0

So I am writing a program to read a webpage using urllib, then using "html2text", write the basic text to a file. However, the raw contents given from urllib.read() has various characters, so it would continuously raise UnicodeDecodeError.

I of course Googled this for 3 hours, got plenty of answers like using HTMLParser, or reload(sys), using external modules like pdfkit or BeautifulSoup, and of course .encode/.decode.

Reloading sys and then executing sys.setdefaultencoding("utf-8") grants me the desired results, but IDLE and the program becomes unresponsive after that.

I tried every variation of the .encode/.decode with 'utf-8' and 'ascii', with arguments like 'replace', 'ignore', etc. For some reason, it raises the same error everytime regardless of the arguments I supply in the encode/decode.

def download(self, url, name="WebPage.txt"):
    ## Saves only the text to file
    page = urllib.urlopen(url)
    content = page.read()
    with open(name, 'wb') as w:
        HP_inst = HTMLParser.HTMLParser()
        content = content.encode('ascii', 'xmlcharrefreplace')
        if True: 
            #w.write(HTT.html2text( (HP_inst.unescape( content ) ).encode('utf-8') ) )
            w.write( HTT.html2text( content) )#.decode('ascii', 'ignore')  ))
            w.close()
            print "Saved!"

There has to be another method or encoding I am missing... Please help!

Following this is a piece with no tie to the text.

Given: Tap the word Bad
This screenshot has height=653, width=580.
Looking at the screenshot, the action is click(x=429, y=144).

Side Quest: I sometimes have to write it to a file where the name includes unsupported chars like "G\u00e9za Teleki"+".txt". How do I filter those characters out?

Note:

  • This function was stored inside a class (hint "self").
  • Using python2.7
  • Don't want to use BeautfiulSoup
  • Windows 8 64-bit
Chris Nguyen
  • 160
  • 1
  • 4
  • 14

2 Answers2

0

You should decode the content get from urllib with the properly encoding eg, utf-8 latin1 depends on the page you get.

The way to detect the encoding of the content are various. From headers or meta in html. I'd like to use a encoding detective module which I forget the name, you could google it.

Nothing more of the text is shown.